Tight-lipped, she replied, ‘This is not about me. This is about you and Rosie.’

‘You don’t know anything about me and Rosie.’

‘I know you’re both Campbell women and Campbell women don’t give up on each other.’

‘Right, yes, the Campbell woman,’ I sniped, tasting the acid of my sarcasm on my tongue. ‘That’s the thing – I’ve been meaning to tell you for, what, how long now?’ I paused, with my finger to my lip facetiously, my heartbeat thundering in my ears. ‘Um, ten years now, that she isn’t a Campbell at all. She’s a Doubek. Her real mother is Kaarina Doubek, from the Czech Republic, height, 5’9", shoe size 6, with a love of bike riding and piano playing.’

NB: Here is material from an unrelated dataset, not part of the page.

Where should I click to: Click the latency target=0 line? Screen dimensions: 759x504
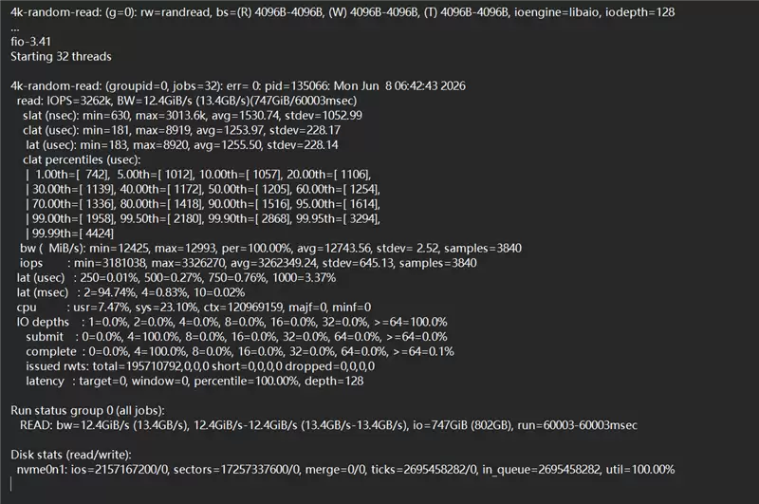click(194, 381)
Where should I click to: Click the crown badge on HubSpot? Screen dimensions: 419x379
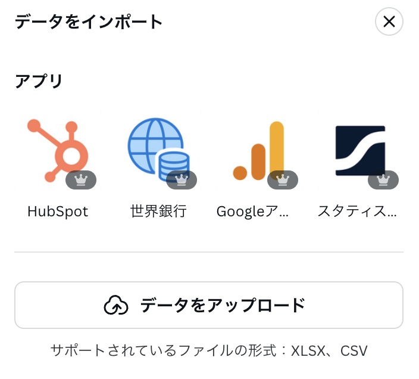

My mother spluttered, as though blood flooded her throat, and she instantly slammed the car door, shutting me away, shutting away what I had just told her. For a split second we stared at each other through the window, locked in mutual disbelief and horror. Her hands were clasped around her middle, her milky blue eyes unblinking, shrinking even further back into her head, stunned by my revelation. I revved the engine, opened the electric gates of my home with my natty little clicker and backed out at a speed almost careless enough to clip the gates. As I three-point-turned on the roundabout, I glimpsed my mother standing there on the drive in her dressing gown. But I rejected her vulnerability, just as she had rejected mine. If she was such a fearless, spirited Campbell woman, she could cope with Rosie. I was done.